Essa condição radical de indeterminação, esse discurso que só mascara o que tem a dizer, que é pura forma vazia, esse prêmio que é “um estrondo”, mas que nunca é explicitado em seus critérios e finalidades, tudo isso é a encenação de um impasse atual, o da corrosão da palavra que atinge o outro, um outro que seria ainda capaz de ouvi-la. Ou ainda de enfraquecimento da ação que se faz com o outro, um outro que ainda seria capaz de tomá-la nas mãos e começar a fazer existir algo novo. Eis-nos imersos na drummondiana situação em que já não é mais possível dizer “espírito de Minas, me visita, e sobre a confusão desta cidade lança teu claro raio ordenador”. Pois não há Minas, não há palavras e não há gestos em comum.
O caráter algo informe que tonifica a peça desde o início se torna estranhamente belo nos momentos em que a epopeia de uma narrativa fracassada se derrama por todo o teatro, irmanando atores e espectadores num silêncio morno e perplexo. A incongruência das identidades, êxtimas de si e do Outro, calam. Inapreensíveis, indizíveis, não são todavia inefáveis, uma vez que se manifestam em negativo, pelo sintoma, trejeito e claudicação, que me é revelado por aquele que me conhece há muito tempo. No mortífero jogo de espelhos que os dois parceiros protagonizam, o que se reflete são também estilhaços de nosso tempo, incerto dos fundamentos simbólicos que norteavam uma imagem, pálida que fosse, de sujeitos. Desabonados de ideais ou crenças, tentam os indicados sobreviver sem indicações. Resistindo como podem à pura instrumentalização da razão e do ser, e suando sobre a corda bamba da cacofonia, do aniquilamento e do silêncio.

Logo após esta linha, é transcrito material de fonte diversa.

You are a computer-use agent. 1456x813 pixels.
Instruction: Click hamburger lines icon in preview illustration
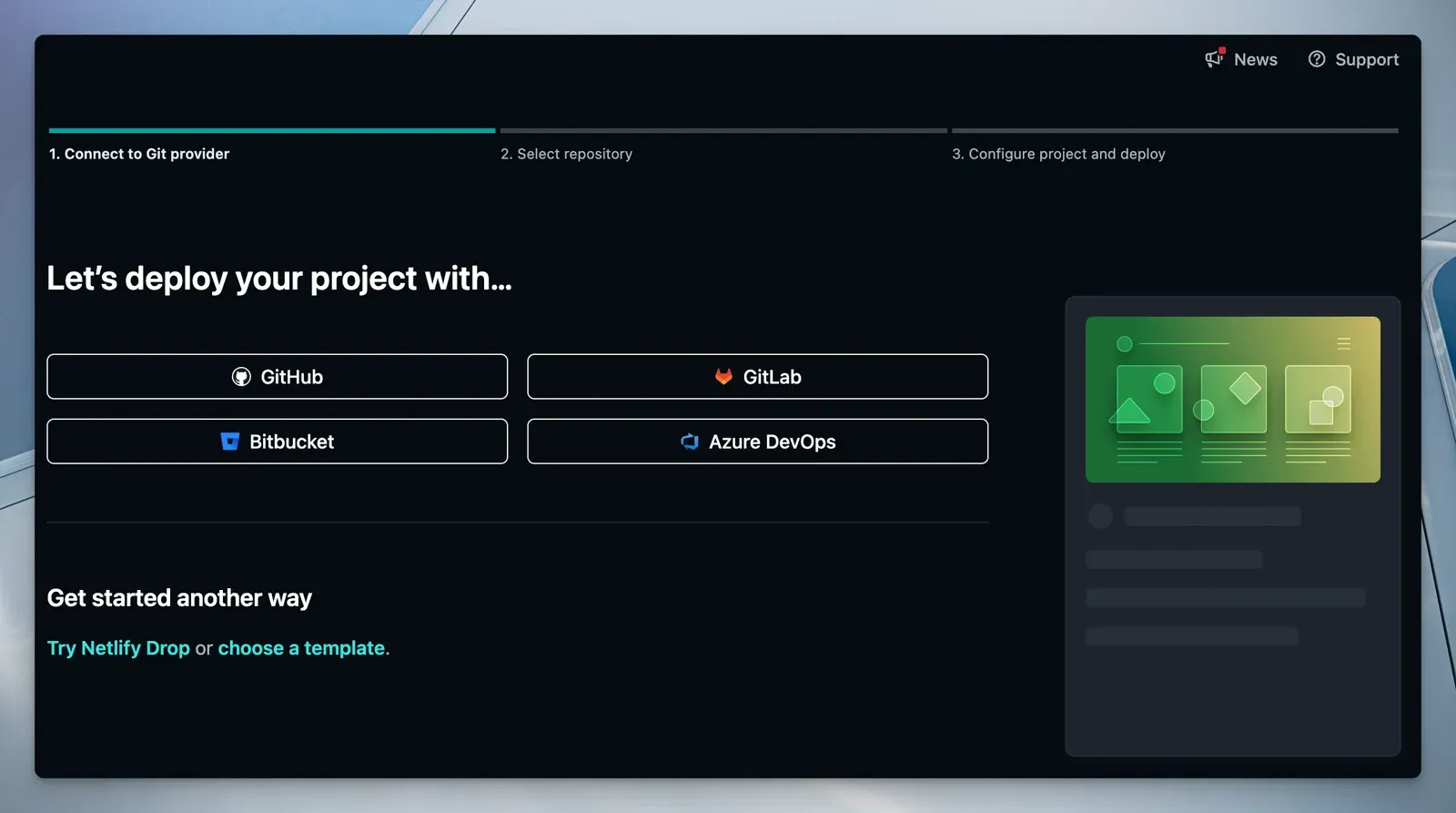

Se recuarmos ao que é realmente antigo, às fontes gregas da civilização ocidental, o prêmio era concedido aos esportistas, poetas e dramaturgos que se destacavam em competições, e tinha um significado reconhecível para todos e a qualquer um: assinalava a kleos, a glória que revestia o mortal com a aura da imortalidade. Em outros termos, aquele que o recebia era destacado pelos seus feitos e palavras incomuns e dignos de lembrança na sequência futura das gerações. O prêmio inseria o seu recebedor no livro da vida, mesmo após a sua morte. Tornando o sem-sentido de sua condição mais digno de ser suportado.
* Guilherme Massara Rocha é psicanalista e professor do Departamento de Psicologia da Universidade Federal de Minas Gerais.
** Douglas Garcia Alves Jr. é professor do Departamento de Filosofia da Universidade Federal de Ouro Preto.